▸ Assignment
Once you find the line containing "You are a computer-use agent. This", please retype it and every line after it to the end of the entries, exactly and with nothing added.

(Dataset records)
::::::::

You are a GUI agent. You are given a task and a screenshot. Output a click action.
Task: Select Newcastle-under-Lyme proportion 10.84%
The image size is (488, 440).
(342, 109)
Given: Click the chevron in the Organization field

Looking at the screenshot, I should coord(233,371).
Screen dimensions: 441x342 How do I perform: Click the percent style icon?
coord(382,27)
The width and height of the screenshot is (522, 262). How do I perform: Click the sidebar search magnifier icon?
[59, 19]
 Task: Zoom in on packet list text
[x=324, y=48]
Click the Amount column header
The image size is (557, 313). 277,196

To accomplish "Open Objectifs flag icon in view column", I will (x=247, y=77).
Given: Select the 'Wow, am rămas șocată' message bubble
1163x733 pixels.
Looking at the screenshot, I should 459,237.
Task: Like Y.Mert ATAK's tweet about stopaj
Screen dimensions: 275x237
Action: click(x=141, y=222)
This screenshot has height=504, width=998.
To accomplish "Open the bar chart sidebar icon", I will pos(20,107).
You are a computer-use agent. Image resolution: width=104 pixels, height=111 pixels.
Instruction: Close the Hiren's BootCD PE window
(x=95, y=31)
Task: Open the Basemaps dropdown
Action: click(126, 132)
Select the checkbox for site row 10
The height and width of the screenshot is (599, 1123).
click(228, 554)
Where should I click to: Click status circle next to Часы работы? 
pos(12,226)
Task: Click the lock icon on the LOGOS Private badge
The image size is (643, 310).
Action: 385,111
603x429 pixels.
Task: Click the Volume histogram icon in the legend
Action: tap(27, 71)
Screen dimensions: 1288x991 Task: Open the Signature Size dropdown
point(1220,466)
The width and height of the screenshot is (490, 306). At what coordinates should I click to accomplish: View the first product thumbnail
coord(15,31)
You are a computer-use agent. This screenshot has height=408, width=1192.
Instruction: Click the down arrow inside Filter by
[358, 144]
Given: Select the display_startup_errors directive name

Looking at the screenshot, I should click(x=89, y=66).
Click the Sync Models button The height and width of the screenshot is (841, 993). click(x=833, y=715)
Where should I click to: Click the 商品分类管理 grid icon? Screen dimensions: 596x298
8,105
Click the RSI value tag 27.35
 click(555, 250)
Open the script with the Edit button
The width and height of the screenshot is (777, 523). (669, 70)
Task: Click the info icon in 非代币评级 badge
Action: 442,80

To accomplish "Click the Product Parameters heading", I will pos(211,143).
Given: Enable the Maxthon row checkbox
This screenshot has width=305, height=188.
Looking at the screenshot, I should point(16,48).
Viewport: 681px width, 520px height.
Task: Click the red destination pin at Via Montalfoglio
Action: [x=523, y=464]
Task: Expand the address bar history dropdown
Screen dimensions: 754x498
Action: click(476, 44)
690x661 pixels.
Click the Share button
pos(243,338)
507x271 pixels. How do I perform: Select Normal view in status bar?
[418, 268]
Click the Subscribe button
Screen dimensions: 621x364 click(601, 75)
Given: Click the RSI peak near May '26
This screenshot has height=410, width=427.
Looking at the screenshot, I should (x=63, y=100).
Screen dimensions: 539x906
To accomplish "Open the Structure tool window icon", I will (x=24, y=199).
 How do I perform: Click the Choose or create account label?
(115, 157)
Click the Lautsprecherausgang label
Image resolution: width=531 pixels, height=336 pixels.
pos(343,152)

::::::::

▸ Task output
You are a computer-use agent. This screenshot has height=408, width=1192.
Instruction: Click the down arrow inside Filter by
[358, 144]
Given: Select the display_startup_errors directive name

Looking at the screenshot, I should click(x=89, y=66).
Click the Sync Models button The height and width of the screenshot is (841, 993). click(x=833, y=715)
Where should I click to: Click the 商品分类管理 grid icon? Screen dimensions: 596x298
8,105
Click the RSI value tag 27.35
 click(555, 250)
Open the script with the Edit button
The width and height of the screenshot is (777, 523). (669, 70)
Task: Click the info icon in 非代币评级 badge
Action: 442,80

To accomplish "Click the Product Parameters heading", I will pos(211,143).
Given: Enable the Maxthon row checkbox
This screenshot has width=305, height=188.
Looking at the screenshot, I should point(16,48).
Viewport: 681px width, 520px height.
Task: Click the red destination pin at Via Montalfoglio
Action: [x=523, y=464]
Task: Expand the address bar history dropdown
Screen dimensions: 754x498
Action: click(476, 44)
690x661 pixels.
Click the Share button
pos(243,338)
507x271 pixels. How do I perform: Select Normal view in status bar?
[418, 268]
Click the Subscribe button
Screen dimensions: 621x364 click(601, 75)
Given: Click the RSI peak near May '26
This screenshot has height=410, width=427.
Looking at the screenshot, I should (x=63, y=100).
Screen dimensions: 539x906
To accomplish "Open the Structure tool window icon", I will (x=24, y=199).
 How do I perform: Click the Choose or create account label?
(115, 157)
Click the Lautsprecherausgang label
Image resolution: width=531 pixels, height=336 pixels.
pos(343,152)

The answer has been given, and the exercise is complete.